第千三百十二話 黒ずんだもの
「……おわっ!……何か……気持ち悪い……」
大きなシャボン玉のような歪んだ空間に包まれ、ガイウスはふわふわと中空で揺らめいた。
だが次第に慣れてくるとガイウスは、ゆったりと揺らめきに身体を任せて気持ち良さげな表情となった。
「……これは中々……気分良いかも……」
先程とは真逆のことを呟くガイウスに、傍らのカルラが心配そうな視線を送りつつ声を掛けた。
「大丈夫なのかガイウス?身体に変化などはないか?」
ガイウスは満面の笑みを浮かべ、カルラの心配をよそに、快活に笑った。
「大丈夫だよ。気持ち良いくらいだし……」
と突然、ガイウスが胸を抱えて苦しみだした。
カルラは驚き、思わずサタンに対して抗議の声を上げた。
「これはどういうことだ!?」
だがサタンは落ち着き払っていた。
「産みの苦しみよ。我からの贈り物は、ルキフェルのとは異なるのでな。しばらくは苦しむことになるが、安心しろ。死ぬことは無い」
だがガイウスの苦しみようが尋常では無かったため、カルラは再度サタンに尋ねたのだった。
「サタンよ。本当なのだな?真実大丈夫なのだな?」
サタンはうなずき、改めて言った。
「問題ない。見るがよい。だいぶ馴染んできたようだぞ?」
見るとガイウスの身体を覆う歪みが、次第に黒ずみはじめ、徐々に纏わり付きだした。
「何だ、この黒くくすんだものは?」
すかさず問うカルラに、サタンが呵々と笑いながら答えた。
「それこそが、魔装鎧よ」
カルラは驚き、反射的に問うた。
「何だそれは?」
するとサタンが、不敵な笑みを漂わせたのだった。
「我の最強防御魔法よ」
カルラはまたしても驚き、おうむ返しに問いかけた。
「最強の防御魔法だと?それをガイウスに?本当か?」
サタンは軽くうなずきつつ、カルラの傍らにいるデルキアたちに視線を合わせた。
「本当だ。嘘だと思うなら、その者たちに聞いてみるがよい」
カルラがすかさず首を巡らしデルキアたちを見ると、至極真剣な表情を浮かべてガイウスの様子を凝視していた。

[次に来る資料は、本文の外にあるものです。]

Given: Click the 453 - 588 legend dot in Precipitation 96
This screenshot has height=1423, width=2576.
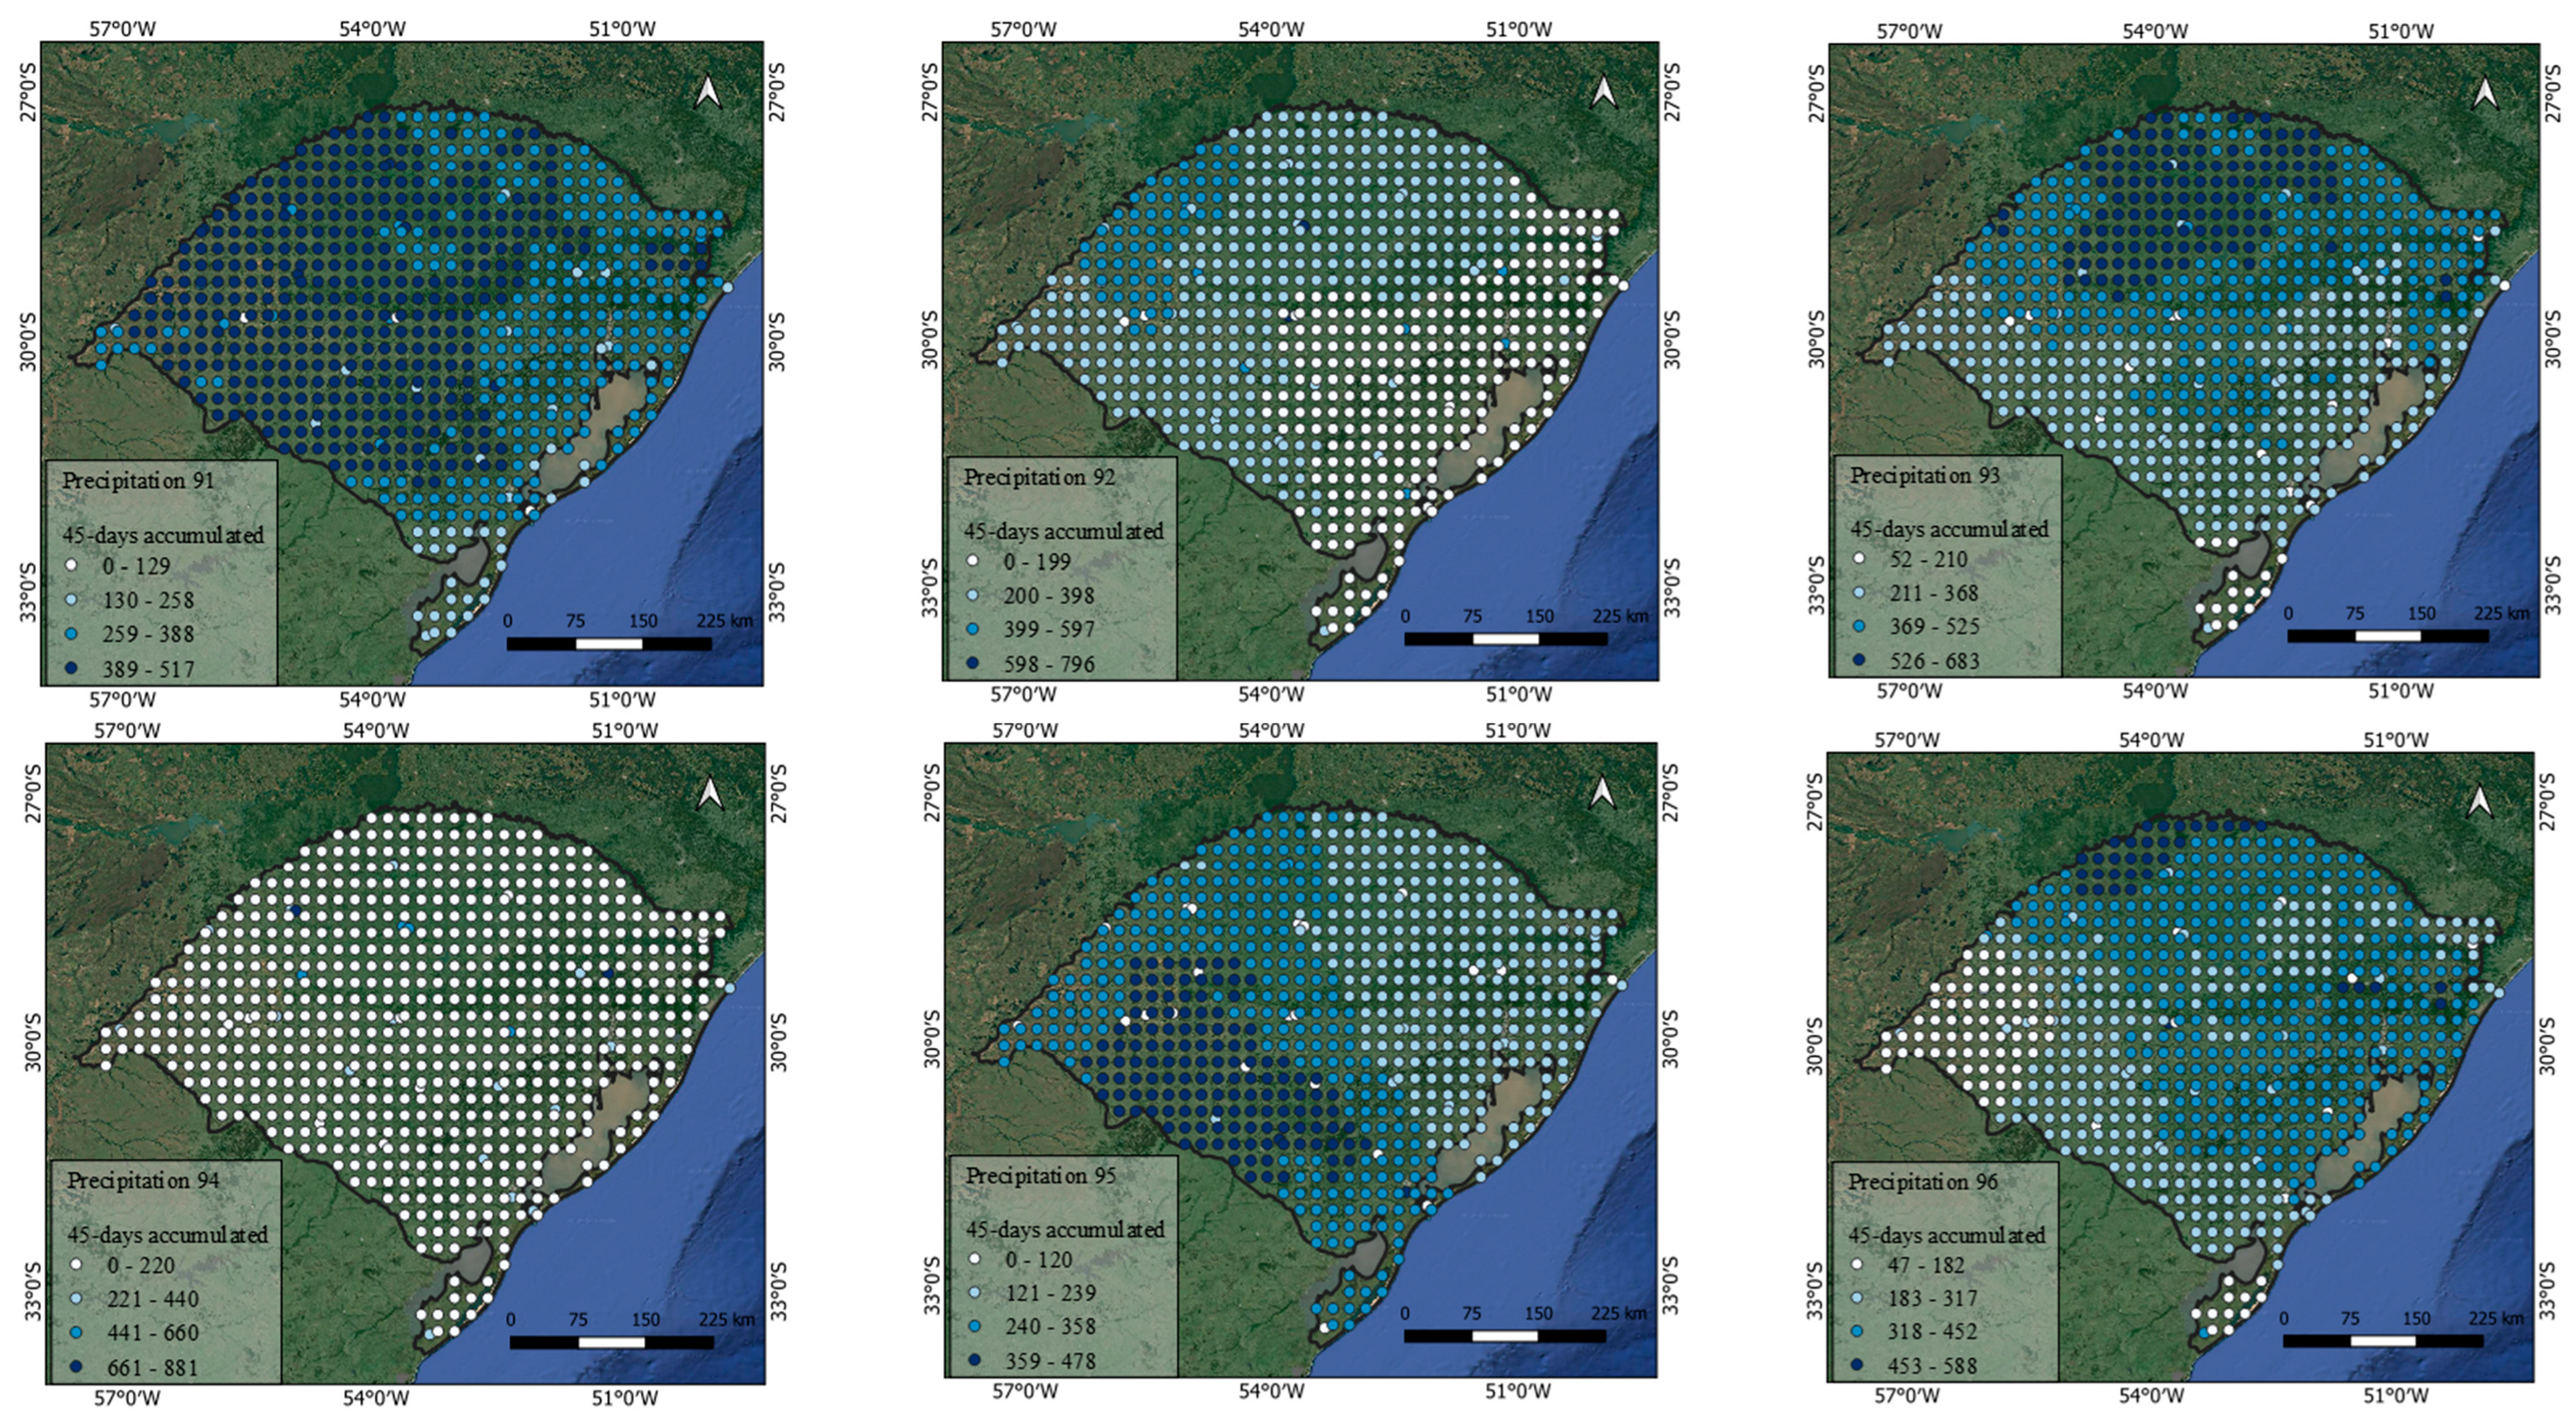Looking at the screenshot, I should [x=1857, y=1365].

するとデルキアが、視線はそのままにゆっくりと口を開いた。
「……どうやら本当に魔装鎧をガイウスにくれてやるらしいな……」
デルキアのあまりない深刻な物言いに、カルラが驚いていると、カリンもまた重々しい口調でもって言ったのだった。
「……ええ、本当にあれは魔装鎧だわ……まさかの正真正銘のね……」
デルキアとカリンは、普段見せない表情でもって、その後もガイウスをしばらくの間、じっと凝視し続けるのであった。